### Listed records
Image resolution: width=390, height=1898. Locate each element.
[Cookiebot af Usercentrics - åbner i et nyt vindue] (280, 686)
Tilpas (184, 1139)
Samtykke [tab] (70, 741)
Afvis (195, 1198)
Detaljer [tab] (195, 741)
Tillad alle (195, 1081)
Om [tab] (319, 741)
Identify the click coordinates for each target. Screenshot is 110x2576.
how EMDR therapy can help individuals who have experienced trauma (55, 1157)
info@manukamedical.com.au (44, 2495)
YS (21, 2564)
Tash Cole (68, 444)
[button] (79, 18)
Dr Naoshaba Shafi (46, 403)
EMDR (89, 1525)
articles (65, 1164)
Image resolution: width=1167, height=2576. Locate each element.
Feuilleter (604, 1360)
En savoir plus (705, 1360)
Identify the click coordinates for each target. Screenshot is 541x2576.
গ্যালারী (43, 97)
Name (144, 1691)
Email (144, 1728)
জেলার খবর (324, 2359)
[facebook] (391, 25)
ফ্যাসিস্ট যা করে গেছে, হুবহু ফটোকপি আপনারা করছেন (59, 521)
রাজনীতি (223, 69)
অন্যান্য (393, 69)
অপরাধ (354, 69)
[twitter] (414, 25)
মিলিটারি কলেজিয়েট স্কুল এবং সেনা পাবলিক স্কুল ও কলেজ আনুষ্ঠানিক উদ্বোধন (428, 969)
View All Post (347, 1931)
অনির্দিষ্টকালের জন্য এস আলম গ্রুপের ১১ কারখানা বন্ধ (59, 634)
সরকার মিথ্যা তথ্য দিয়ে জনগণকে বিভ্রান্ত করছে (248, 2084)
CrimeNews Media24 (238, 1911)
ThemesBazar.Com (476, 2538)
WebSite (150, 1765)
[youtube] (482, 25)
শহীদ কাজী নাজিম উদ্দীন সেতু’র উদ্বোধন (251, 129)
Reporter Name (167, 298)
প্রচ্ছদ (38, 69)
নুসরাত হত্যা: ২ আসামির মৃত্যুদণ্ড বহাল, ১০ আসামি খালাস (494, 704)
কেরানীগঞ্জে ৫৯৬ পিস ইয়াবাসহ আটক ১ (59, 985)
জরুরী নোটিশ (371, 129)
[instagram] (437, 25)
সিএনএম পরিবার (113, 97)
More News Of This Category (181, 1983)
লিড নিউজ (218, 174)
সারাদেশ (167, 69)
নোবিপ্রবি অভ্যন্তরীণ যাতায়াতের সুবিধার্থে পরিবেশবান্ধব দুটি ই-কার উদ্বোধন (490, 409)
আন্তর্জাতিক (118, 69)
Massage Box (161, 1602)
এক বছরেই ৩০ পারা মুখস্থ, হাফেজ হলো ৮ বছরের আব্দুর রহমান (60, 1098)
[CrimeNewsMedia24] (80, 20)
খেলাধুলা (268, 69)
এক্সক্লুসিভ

### Goal of the exercise
From the very first line of the data through the line with "অপরাধ (354, 69)" in it, please reproduce each line exactly and output nothing more.

### Result of the task
Image resolution: width=390, height=1898. Locate each element.
[Cookiebot af Usercentrics - åbner i et nyt vindue] (280, 686)
Tilpas (184, 1139)
Samtykke [tab] (70, 741)
Afvis (195, 1198)
Detaljer [tab] (195, 741)
Tillad alle (195, 1081)
Om [tab] (319, 741)
Identify the click coordinates for each target. Screenshot is 110x2576.
how EMDR therapy can help individuals who have experienced trauma (55, 1157)
info@manukamedical.com.au (44, 2495)
YS (21, 2564)
Tash Cole (68, 444)
[button] (79, 18)
Dr Naoshaba Shafi (46, 403)
EMDR (89, 1525)
articles (65, 1164)
Image resolution: width=1167, height=2576. Locate each element.
Feuilleter (604, 1360)
En savoir plus (705, 1360)
Identify the click coordinates for each target. Screenshot is 541x2576.
গ্যালারী (43, 97)
Name (144, 1691)
Email (144, 1728)
জেলার খবর (324, 2359)
[facebook] (391, 25)
ফ্যাসিস্ট যা করে গেছে, হুবহু ফটোকপি আপনারা করছেন (59, 521)
রাজনীতি (223, 69)
অন্যান্য (393, 69)
অপরাধ (354, 69)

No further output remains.